I cannot see where EMI is referenced in this conversation? Perhaps someone edited a previous post and took it out, but for now this is a rather cryptic reference.
Anyway, for the OP, personally I don’t like set in variable declarations anyway. It can get very messy and for me the UI is a purly reactive thing. So I would have it only react to signals anyway.
Here I would use an autoloaded signal_manager (or most people seem to call it a signal bus).
signal coins_collected(number_of_coins: int)
signal coins_spent(number_of_coins: int)
So anywhere a coin is collected or spent the relevant signal is emitted (no need for any additional signal declarations). You could combine these into one (coin_amount_changed signal) but I like to keep my signals purpose as clear as possible.
Lets say 5 coins are collected in your player scene.
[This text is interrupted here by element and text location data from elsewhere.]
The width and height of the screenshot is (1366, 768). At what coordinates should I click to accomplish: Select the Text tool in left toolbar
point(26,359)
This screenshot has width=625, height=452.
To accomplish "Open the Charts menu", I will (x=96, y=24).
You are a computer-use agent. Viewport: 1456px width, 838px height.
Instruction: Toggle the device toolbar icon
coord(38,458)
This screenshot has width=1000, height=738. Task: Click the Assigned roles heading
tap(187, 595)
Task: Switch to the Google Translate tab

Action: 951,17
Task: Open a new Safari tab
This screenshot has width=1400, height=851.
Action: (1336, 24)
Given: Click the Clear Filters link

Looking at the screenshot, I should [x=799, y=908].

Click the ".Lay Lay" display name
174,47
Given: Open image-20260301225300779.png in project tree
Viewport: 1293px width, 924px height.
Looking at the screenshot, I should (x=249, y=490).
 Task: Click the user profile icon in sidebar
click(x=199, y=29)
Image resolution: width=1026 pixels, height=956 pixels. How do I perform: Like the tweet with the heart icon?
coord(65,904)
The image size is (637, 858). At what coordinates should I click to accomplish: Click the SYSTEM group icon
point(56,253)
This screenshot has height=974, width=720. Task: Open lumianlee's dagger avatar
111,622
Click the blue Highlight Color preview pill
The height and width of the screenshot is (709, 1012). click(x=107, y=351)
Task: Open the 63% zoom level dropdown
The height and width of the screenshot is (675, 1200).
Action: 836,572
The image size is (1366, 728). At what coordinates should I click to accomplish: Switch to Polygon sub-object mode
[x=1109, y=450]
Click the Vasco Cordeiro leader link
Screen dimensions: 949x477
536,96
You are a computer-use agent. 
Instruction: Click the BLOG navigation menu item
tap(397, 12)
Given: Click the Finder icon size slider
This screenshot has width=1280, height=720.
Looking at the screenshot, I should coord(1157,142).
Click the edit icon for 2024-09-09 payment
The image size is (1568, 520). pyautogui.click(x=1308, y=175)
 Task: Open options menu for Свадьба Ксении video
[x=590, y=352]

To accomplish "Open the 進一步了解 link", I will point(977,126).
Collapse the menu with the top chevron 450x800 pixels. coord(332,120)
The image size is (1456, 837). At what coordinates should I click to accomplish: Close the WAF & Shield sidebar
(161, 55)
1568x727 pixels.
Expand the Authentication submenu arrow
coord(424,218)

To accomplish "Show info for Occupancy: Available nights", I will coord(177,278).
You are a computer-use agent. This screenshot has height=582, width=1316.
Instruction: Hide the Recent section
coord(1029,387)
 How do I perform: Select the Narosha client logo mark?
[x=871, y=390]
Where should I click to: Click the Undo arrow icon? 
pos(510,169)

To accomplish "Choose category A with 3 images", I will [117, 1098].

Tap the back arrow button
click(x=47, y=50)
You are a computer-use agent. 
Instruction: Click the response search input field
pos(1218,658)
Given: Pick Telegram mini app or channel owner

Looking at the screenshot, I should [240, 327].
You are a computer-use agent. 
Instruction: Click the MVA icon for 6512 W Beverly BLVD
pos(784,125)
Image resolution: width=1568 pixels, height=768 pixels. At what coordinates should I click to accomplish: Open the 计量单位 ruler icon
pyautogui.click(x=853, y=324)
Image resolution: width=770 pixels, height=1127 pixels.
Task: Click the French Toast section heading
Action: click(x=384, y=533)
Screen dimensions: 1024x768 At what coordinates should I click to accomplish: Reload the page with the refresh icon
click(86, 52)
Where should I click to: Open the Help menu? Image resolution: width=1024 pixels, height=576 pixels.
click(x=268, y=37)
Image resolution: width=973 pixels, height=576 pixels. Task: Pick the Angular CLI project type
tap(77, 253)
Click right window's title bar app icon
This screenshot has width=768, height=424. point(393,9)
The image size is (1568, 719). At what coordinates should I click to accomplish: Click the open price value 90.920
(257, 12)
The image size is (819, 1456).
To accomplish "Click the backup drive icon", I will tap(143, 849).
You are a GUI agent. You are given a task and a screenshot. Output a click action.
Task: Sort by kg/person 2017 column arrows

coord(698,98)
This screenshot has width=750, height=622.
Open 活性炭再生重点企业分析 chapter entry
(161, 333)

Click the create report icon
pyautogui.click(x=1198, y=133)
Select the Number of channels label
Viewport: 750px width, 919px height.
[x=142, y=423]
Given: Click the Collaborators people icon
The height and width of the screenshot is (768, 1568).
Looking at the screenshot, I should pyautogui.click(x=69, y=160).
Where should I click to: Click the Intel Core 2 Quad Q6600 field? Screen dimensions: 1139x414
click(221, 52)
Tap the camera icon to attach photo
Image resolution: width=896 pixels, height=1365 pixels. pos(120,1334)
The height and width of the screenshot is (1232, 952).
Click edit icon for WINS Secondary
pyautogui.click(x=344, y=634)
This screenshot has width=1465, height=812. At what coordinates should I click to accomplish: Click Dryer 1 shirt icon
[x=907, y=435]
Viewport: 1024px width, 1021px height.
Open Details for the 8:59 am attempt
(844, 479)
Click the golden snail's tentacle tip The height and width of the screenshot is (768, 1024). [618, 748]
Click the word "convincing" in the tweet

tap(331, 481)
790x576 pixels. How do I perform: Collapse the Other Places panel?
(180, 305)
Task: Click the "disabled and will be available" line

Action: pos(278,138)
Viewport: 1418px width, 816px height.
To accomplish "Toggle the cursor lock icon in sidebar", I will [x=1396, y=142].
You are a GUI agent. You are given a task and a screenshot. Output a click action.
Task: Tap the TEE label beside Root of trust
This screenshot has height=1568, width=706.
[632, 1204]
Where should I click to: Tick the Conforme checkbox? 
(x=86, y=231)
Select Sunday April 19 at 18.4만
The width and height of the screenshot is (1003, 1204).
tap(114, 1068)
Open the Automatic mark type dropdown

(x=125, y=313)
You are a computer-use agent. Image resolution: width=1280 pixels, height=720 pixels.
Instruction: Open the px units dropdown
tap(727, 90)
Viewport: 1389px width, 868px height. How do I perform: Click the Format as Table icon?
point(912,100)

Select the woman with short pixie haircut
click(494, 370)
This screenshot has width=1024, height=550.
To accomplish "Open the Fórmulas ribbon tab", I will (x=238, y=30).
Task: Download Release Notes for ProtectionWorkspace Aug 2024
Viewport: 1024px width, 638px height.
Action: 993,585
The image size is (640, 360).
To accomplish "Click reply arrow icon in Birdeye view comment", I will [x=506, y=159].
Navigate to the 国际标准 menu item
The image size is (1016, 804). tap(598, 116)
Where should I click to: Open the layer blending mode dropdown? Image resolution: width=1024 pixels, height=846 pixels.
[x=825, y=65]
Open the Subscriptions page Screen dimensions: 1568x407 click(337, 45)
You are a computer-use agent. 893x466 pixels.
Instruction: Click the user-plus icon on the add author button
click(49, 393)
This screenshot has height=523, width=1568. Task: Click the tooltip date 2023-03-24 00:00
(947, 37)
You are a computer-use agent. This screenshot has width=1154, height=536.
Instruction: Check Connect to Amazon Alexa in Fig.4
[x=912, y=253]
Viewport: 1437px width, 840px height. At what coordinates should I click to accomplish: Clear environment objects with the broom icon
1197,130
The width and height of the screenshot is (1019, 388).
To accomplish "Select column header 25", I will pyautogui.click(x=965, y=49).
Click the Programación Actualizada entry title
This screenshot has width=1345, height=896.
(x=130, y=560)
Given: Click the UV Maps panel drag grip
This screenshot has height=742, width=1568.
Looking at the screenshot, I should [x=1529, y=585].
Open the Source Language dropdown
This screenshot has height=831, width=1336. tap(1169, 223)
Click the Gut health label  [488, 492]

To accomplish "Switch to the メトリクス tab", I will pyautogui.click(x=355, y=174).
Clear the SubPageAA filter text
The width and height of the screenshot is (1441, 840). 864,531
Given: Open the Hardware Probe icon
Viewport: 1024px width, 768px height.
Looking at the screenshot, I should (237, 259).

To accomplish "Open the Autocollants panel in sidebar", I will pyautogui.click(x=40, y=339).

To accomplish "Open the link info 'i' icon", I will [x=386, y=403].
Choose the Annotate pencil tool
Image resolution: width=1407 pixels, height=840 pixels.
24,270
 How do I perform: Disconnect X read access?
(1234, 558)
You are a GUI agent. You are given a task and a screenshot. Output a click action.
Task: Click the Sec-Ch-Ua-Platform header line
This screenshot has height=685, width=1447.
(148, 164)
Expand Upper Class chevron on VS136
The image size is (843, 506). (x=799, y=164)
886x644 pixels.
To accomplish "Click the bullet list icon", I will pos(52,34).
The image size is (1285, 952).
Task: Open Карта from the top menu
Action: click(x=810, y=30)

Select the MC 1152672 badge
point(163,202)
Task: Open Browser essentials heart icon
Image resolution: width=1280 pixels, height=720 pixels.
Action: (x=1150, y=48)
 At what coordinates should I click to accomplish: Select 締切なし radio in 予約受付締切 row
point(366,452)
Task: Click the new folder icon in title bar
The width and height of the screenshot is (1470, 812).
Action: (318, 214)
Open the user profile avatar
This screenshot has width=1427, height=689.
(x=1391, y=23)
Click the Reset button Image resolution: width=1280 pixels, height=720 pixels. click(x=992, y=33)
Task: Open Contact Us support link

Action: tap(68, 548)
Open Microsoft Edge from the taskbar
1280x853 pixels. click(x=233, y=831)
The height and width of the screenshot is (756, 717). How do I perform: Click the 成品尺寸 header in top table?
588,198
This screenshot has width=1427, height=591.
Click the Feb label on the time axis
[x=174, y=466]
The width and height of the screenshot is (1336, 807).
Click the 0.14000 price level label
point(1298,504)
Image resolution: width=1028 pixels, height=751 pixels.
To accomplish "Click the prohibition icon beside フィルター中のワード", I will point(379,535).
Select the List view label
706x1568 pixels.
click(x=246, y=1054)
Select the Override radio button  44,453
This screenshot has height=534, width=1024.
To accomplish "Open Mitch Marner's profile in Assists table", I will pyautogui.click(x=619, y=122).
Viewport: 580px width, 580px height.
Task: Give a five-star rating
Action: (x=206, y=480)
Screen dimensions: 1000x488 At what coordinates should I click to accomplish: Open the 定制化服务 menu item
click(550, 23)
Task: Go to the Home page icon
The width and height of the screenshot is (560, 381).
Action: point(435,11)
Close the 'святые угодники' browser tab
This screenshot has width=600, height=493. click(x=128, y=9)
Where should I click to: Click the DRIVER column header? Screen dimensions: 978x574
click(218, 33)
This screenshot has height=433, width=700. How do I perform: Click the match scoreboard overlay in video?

Then to alert the UI or any other scene that needs to know:
SignalManager.coins_collected.emit(5)
The UI then just deals with the signal by listening for it.
However, I too don’t like to have too rapid a build up of signals. So the other thing I might do (which you mentioned) is if coins will be changing rapildy, is to have a ‘data_store’ autoload, that stores the current number of coins. Now anywhere this globally accessible number can be changed by any scene for any reason. Then in the UI update the coins value in the _process function by just checking the current data_store value.
Which is more performant? I don’t know. Is a simple _process function going to cause too much overhead, probably not. Is sending possibly four or five coin update signals going to be too bad, probably not either. If you are going to have tons of variables then sending a tons of signals for maintainability is not really great. But as you probably know, you would have to send literally a ‘shit ton’ of cascading signals across vastly distant scenes to have any noticeable impact on performance. For me it is more about maintainability and in a big var list, setters can really confuse any script IMHO.
So I think the answer is that either way is fine, there is no ‘correct’ way but it comes down to your coding style preferences. Mine is to have a list of vars be just that, without setters and getters all mixed in. And to have a UI that is purely reactive, not have it double as a data store.